To celebrate the ‘National Youth Day’, the CLPF (Consumers Legal Protection Forum), Assam, in association with the ‘Consumer VOICE’, New Delhi and ‘Seuj Axom’ organized an event on the theme ‘Increase Tobacco Tax, Saves Lives’ and formed a human chain at the premises of Kamrup Academy Higher Secondary School, here. The participants appealed to the President, Prime Minister and Finance Minister to increase excise duty on all tobacco products.
According to the students, increasing excise on all tobacco products can be a very effective policy measure to address the immediate need to raise revenue by the Central Government. Besides being a winning proposition for generating revenue, the step will also go a long way in reducing tobacco use and related diseases.
Attending the human chain, CLPF secretary advocate Ajoy Hazarika said that “Some of the major suggestions made to the President, Prime Minister and the Finance Minister by these youth groups include significantly increasing the existing tax burden so that tobacco products become unaffordable by the vulnerable (especially the youths) tax-induced price increases effectively reduce incidences of tobacco-related deaths while generating substantial additional tobacco tax revenues, which can be utilized for national health priority like strengthening the ‘Ayushman Bharat Programme’ and the ‘Fit India Movement’.”
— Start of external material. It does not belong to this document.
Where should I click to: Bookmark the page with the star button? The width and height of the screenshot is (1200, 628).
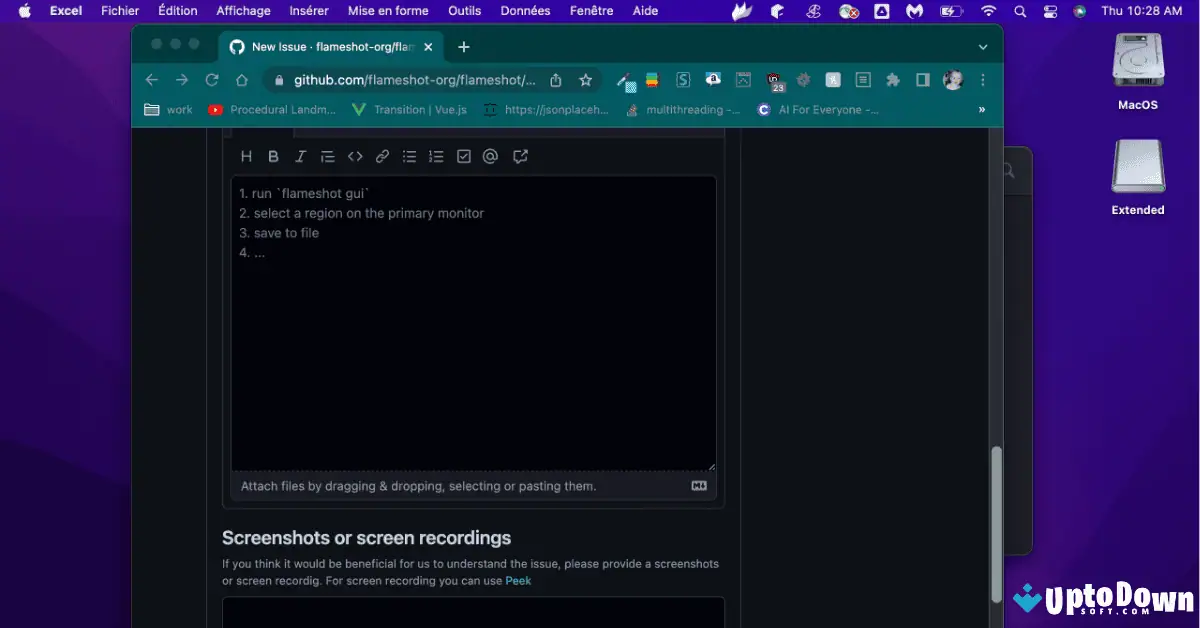(586, 80)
Participating in the programme, Kaberi Borah, Principal, Kamrup Academy Higher Secondary School pointed out, “Tobacco use not only harms our health but it is also a threat to the health of our friends and family. Additionally, tobacco users also have a greater risk of developing severe cases of cancer. By making them unaffordable, we can save youth from deadly tobacco.”
Addressing the gathering, Bishal Das and Dipankar Chaudhury, student of Kamrup Academy Higher Secondary School, Guwahati, said, “To discourage the use of tobacco products, I urge the Government to raise taxes on all tobacco products to make them unaffordable so that children and teens are not going to fall into the trap of the cheap tobacco products.”
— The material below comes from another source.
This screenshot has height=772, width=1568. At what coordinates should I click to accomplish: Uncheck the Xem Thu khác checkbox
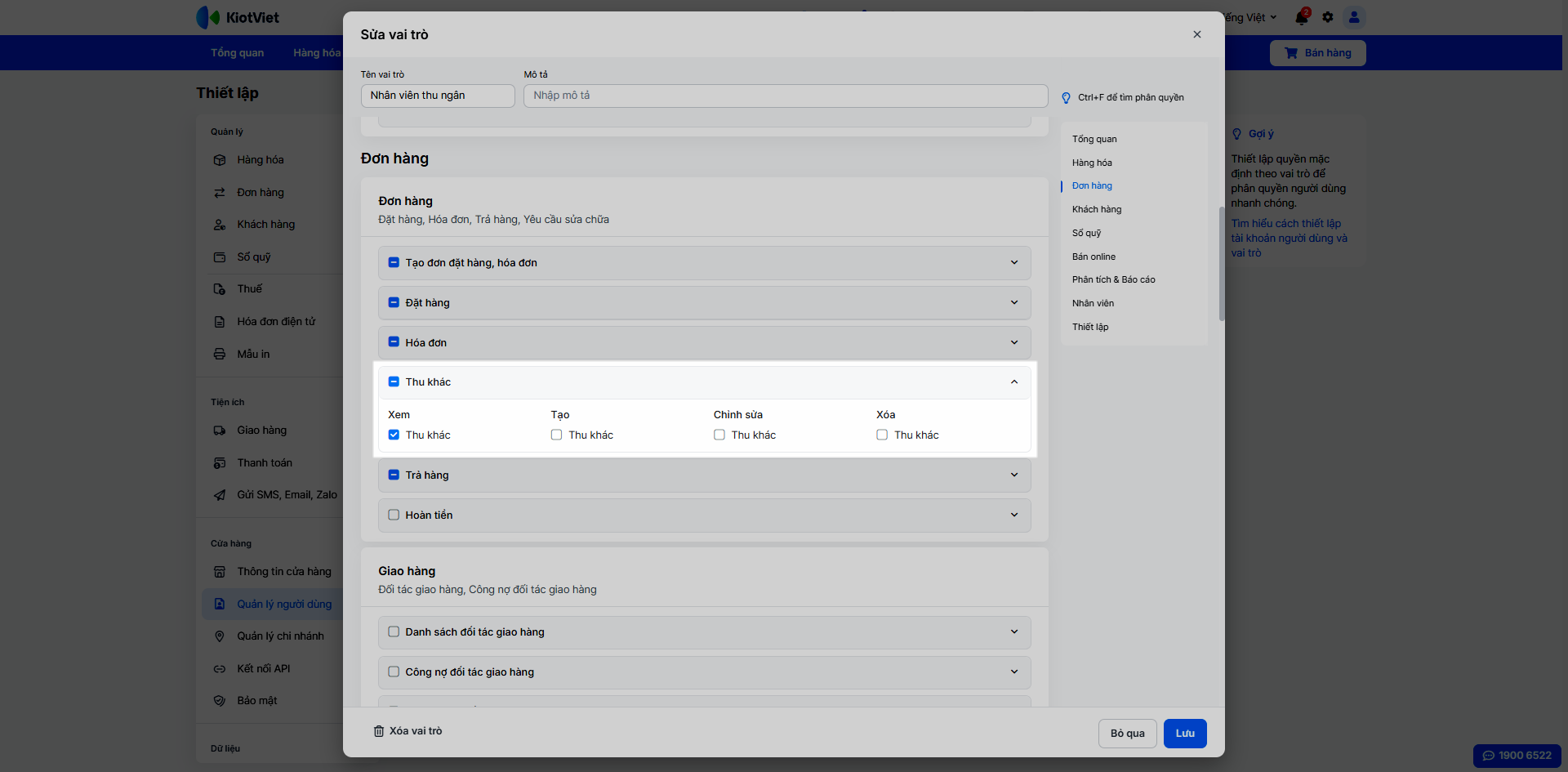[x=394, y=435]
It is worth mentioning that India has the second-largest number (268 million) of tobacco users in the world. The recent ‘Global Youth Tobacco Survey’ (GYTS-2019) shows that nearly one-fifth of the students aged 13-15 years are consuming tobacco in some form. Also, in India, on an average, children — as young as 10 years — start tobacco consumption. The total direct and indirect cost of diseases attributable to tobacco use was a staggering Rs 182,000 crore which is nearly 1.8% of India’s GDP.